But behind each of them were far more specifics than the foundation on which "Let's make America great again" is built. All three of those old slogans -- plus the "Get the government off the backs of the American people" offered by Ronald Reagan in 1980 -- carried far more ideological weight than anything Trump has said.

For her part, Clinton may have more policy positions, but her ideology still lacks strong definition, particularly when compared with Sen. Bernie Sanders, who will not control the Democratic convention but surely has controlled the Democratic conversation. To an astonishing degree for a front-runner who seemed at the start to face little credible opposition, the Clinton campaign has been reactive rather than proactive.

Indeed, it is hard to recall any likely nominee being shaped so definitively by a challenger who never had a plausible chance of prevailing at the convention than Clinton has been by Sanders. It is as if the campaign of former Gov. Jimmy Carter of Georgia -- a far less likely nominee in 1976 than Clinton 40 years later -- allowed his message to be shaped by former Sen. Fred Harris of Oklahoma, whose New Hampshire campaign announcement on Jan. 11, 1975, could be uttered word for word by Sanders today:

"Privilege is the issue. It prevents full employment and fair taxes. It drives up prices and corrupts democracy."

- **TASKS TO CARRY OUT**
(1) According to the campaign commentary, in what year did Ronald Reagan offer the slogan "Get the government off the backs of the American people"?
(2) According to the campaign commentary, why did the older campaign slogans carry more ideological weight than "Let's make America great again"? Answer in one to three sentences.
(3) List every effect of privilege named in the Fred Harris announcement quoted in the campaign commentary.

- **AVAILABLE DATA**

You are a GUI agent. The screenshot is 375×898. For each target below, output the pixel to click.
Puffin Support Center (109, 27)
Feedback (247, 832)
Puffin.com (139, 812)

- **OUTPUTS BY TASK**
(1) 1980

(2) Behind each of the older slogans stood far more specifics than the foundation on which "Let's make America great again" is built. For that reason, they carried far more ideological weight than anything Trump has said.

(3)
- It prevents full employment.
- It prevents fair taxes.
- It drives up prices.
- It corrupts democracy.